TASK DETAILS — Using the entries below, restate word for word only the lines from the one with "Image resolution: width=1568" to the final line, leaving the pictures out.

SOURCE RECORDS —

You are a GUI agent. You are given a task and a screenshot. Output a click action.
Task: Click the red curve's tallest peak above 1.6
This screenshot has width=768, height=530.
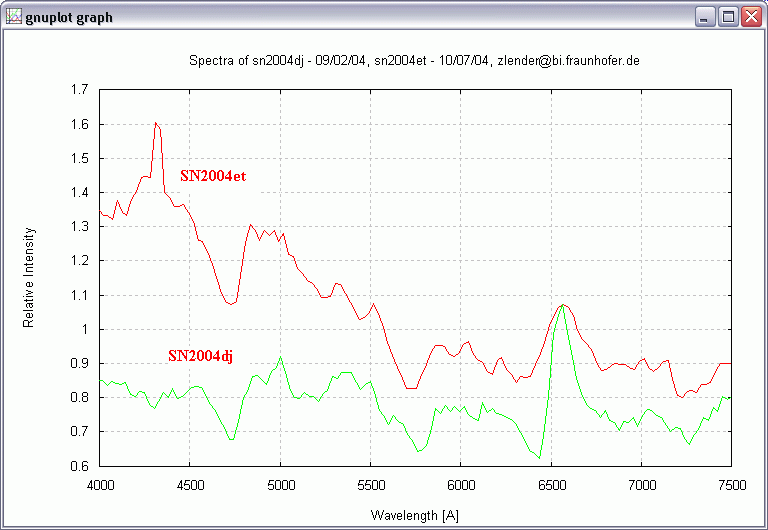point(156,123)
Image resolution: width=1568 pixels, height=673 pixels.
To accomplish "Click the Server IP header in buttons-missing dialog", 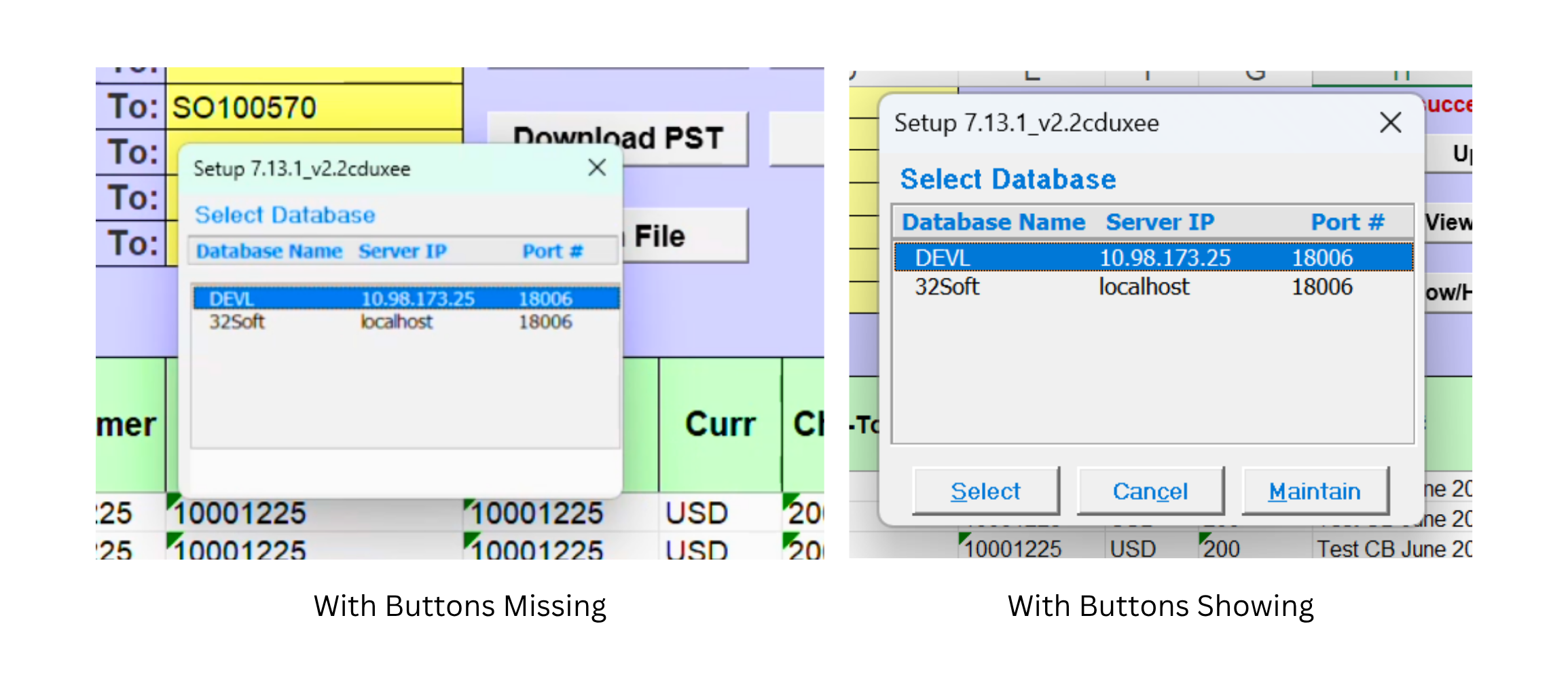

WRITTEN SOLUTION —
Image resolution: width=1568 pixels, height=673 pixels.
To accomplish "Click the Server IP header in buttons-missing dialog", 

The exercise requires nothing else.